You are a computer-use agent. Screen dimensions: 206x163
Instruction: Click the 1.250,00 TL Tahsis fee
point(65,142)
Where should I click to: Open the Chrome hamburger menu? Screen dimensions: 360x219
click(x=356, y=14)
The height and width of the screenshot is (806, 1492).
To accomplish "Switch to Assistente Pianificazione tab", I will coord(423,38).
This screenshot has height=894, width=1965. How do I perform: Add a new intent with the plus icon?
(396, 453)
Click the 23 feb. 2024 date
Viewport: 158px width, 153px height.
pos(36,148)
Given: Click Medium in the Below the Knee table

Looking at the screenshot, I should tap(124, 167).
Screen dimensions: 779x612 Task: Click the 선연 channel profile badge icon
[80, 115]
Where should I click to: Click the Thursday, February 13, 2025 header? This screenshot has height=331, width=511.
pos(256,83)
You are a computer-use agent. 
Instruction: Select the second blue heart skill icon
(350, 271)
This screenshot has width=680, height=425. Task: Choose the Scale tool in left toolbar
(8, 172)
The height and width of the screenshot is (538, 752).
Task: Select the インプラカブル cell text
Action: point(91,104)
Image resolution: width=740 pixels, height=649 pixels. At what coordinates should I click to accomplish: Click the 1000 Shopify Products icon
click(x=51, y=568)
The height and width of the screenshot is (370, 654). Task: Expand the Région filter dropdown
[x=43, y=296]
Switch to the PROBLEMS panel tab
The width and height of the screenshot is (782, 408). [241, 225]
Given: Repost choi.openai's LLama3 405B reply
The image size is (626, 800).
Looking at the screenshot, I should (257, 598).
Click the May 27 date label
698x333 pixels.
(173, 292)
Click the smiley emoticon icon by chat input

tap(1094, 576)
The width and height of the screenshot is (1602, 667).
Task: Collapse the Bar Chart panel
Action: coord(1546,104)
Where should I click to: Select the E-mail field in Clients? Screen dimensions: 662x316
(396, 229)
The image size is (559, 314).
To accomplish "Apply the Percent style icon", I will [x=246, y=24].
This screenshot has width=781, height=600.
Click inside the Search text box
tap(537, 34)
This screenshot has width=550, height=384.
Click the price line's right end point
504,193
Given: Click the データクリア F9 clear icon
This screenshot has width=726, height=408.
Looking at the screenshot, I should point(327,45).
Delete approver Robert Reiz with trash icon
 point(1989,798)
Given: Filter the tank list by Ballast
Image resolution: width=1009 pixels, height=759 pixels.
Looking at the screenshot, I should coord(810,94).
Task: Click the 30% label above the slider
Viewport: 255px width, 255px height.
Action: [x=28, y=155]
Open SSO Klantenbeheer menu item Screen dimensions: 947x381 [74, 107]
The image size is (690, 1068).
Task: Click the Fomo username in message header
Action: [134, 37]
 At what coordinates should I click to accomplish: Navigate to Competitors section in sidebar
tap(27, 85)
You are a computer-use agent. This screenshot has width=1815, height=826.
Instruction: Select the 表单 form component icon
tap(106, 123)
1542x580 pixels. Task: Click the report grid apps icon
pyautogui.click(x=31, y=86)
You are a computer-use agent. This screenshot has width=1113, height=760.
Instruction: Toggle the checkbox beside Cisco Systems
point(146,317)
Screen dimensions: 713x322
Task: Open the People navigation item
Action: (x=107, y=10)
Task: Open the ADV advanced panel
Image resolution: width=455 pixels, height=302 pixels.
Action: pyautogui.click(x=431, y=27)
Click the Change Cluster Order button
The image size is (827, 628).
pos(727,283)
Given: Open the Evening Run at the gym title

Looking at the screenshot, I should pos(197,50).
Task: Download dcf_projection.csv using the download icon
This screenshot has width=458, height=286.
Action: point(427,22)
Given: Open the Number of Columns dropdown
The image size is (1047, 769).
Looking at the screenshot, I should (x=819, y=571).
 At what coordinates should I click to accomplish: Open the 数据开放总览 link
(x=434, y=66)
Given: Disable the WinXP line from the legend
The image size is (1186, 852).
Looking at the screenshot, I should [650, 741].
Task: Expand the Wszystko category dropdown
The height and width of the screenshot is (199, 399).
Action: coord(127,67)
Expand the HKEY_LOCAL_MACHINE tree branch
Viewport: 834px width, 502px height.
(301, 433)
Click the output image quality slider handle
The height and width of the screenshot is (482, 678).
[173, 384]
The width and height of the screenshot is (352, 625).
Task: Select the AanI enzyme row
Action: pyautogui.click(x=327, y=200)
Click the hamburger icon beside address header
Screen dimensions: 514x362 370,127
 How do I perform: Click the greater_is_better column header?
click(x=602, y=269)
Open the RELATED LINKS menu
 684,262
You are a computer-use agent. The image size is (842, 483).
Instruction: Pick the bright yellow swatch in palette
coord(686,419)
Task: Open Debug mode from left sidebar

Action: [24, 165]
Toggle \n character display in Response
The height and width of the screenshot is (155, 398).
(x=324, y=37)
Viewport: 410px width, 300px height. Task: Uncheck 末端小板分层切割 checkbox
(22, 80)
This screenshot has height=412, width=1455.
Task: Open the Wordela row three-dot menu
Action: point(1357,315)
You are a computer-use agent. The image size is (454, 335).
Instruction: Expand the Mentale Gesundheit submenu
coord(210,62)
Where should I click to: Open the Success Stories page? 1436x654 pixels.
::::::::
* **Directions**
Would it be possible to set down the full listing again, character for character?

* **Answer box**
You are a computer-use agent. Screen dimensions: 206x163
Instruction: Click the 1.250,00 TL Tahsis fee
point(65,142)
Where should I click to: Open the Chrome hamburger menu? Screen dimensions: 360x219
click(x=356, y=14)
The height and width of the screenshot is (806, 1492).
To accomplish "Switch to Assistente Pianificazione tab", I will coord(423,38).
This screenshot has height=894, width=1965. How do I perform: Add a new intent with the plus icon?
(396, 453)
Click the 23 feb. 2024 date
Viewport: 158px width, 153px height.
pos(36,148)
Given: Click Medium in the Below the Knee table

Looking at the screenshot, I should tap(124, 167).
Screen dimensions: 779x612 Task: Click the 선연 channel profile badge icon
[80, 115]
Where should I click to: Click the Thursday, February 13, 2025 header? This screenshot has height=331, width=511.
pos(256,83)
You are a computer-use agent. 
Instruction: Select the second blue heart skill icon
(350, 271)
This screenshot has width=680, height=425. Task: Choose the Scale tool in left toolbar
(8, 172)
The height and width of the screenshot is (538, 752).
Task: Select the インプラカブル cell text
Action: point(91,104)
Image resolution: width=740 pixels, height=649 pixels. At what coordinates should I click to accomplish: Click the 1000 Shopify Products icon
click(x=51, y=568)
The height and width of the screenshot is (370, 654). Task: Expand the Région filter dropdown
[x=43, y=296]
Switch to the PROBLEMS panel tab
The width and height of the screenshot is (782, 408). [241, 225]
Given: Repost choi.openai's LLama3 405B reply
The image size is (626, 800).
Looking at the screenshot, I should (257, 598).
Click the May 27 date label
698x333 pixels.
(173, 292)
Click the smiley emoticon icon by chat input

tap(1094, 576)
The width and height of the screenshot is (1602, 667).
Task: Collapse the Bar Chart panel
Action: coord(1546,104)
Where should I click to: Select the E-mail field in Clients? Screen dimensions: 662x316
(396, 229)
The image size is (559, 314).
To accomplish "Apply the Percent style icon", I will [x=246, y=24].
This screenshot has width=781, height=600.
Click inside the Search text box
tap(537, 34)
This screenshot has width=550, height=384.
Click the price line's right end point
504,193
Given: Click the データクリア F9 clear icon
This screenshot has width=726, height=408.
Looking at the screenshot, I should point(327,45).
Delete approver Robert Reiz with trash icon
 point(1989,798)
Given: Filter the tank list by Ballast
Image resolution: width=1009 pixels, height=759 pixels.
Looking at the screenshot, I should coord(810,94).
Task: Click the 30% label above the slider
Viewport: 255px width, 255px height.
Action: [x=28, y=155]
Open SSO Klantenbeheer menu item Screen dimensions: 947x381 [74, 107]
The image size is (690, 1068).
Task: Click the Fomo username in message header
Action: [134, 37]
 At what coordinates should I click to accomplish: Navigate to Competitors section in sidebar
tap(27, 85)
You are a computer-use agent. This screenshot has width=1815, height=826.
Instruction: Select the 表单 form component icon
tap(106, 123)
1542x580 pixels. Task: Click the report grid apps icon
pyautogui.click(x=31, y=86)
You are a computer-use agent. This screenshot has width=1113, height=760.
Instruction: Toggle the checkbox beside Cisco Systems
point(146,317)
Screen dimensions: 713x322
Task: Open the People navigation item
Action: (x=107, y=10)
Task: Open the ADV advanced panel
Image resolution: width=455 pixels, height=302 pixels.
Action: pyautogui.click(x=431, y=27)
Click the Change Cluster Order button
The image size is (827, 628).
pos(727,283)
Given: Open the Evening Run at the gym title

Looking at the screenshot, I should pos(197,50).
Task: Download dcf_projection.csv using the download icon
This screenshot has width=458, height=286.
Action: point(427,22)
Given: Open the Number of Columns dropdown
The image size is (1047, 769).
Looking at the screenshot, I should (x=819, y=571).
 At what coordinates should I click to accomplish: Open the 数据开放总览 link
(x=434, y=66)
Given: Disable the WinXP line from the legend
The image size is (1186, 852).
Looking at the screenshot, I should [650, 741].
Task: Expand the Wszystko category dropdown
The height and width of the screenshot is (199, 399).
Action: coord(127,67)
Expand the HKEY_LOCAL_MACHINE tree branch
Viewport: 834px width, 502px height.
(301, 433)
Click the output image quality slider handle
The height and width of the screenshot is (482, 678).
[173, 384]
The width and height of the screenshot is (352, 625).
Task: Select the AanI enzyme row
Action: pyautogui.click(x=327, y=200)
Click the hamburger icon beside address header
Screen dimensions: 514x362 370,127
 How do I perform: Click the greater_is_better column header?
click(x=602, y=269)
Open the RELATED LINKS menu
 684,262
You are a computer-use agent. The image size is (842, 483).
Instruction: Pick the bright yellow swatch in palette
coord(686,419)
Task: Open Debug mode from left sidebar

Action: [24, 165]
Toggle \n character display in Response
The height and width of the screenshot is (155, 398).
(x=324, y=37)
Viewport: 410px width, 300px height. Task: Uncheck 末端小板分层切割 checkbox
(22, 80)
This screenshot has height=412, width=1455.
Task: Open the Wordela row three-dot menu
Action: point(1357,315)
You are a computer-use agent. The image size is (454, 335).
Instruction: Expand the Mentale Gesundheit submenu
coord(210,62)
Where should I click to: Open the Success Stories page? 1436x654 pixels.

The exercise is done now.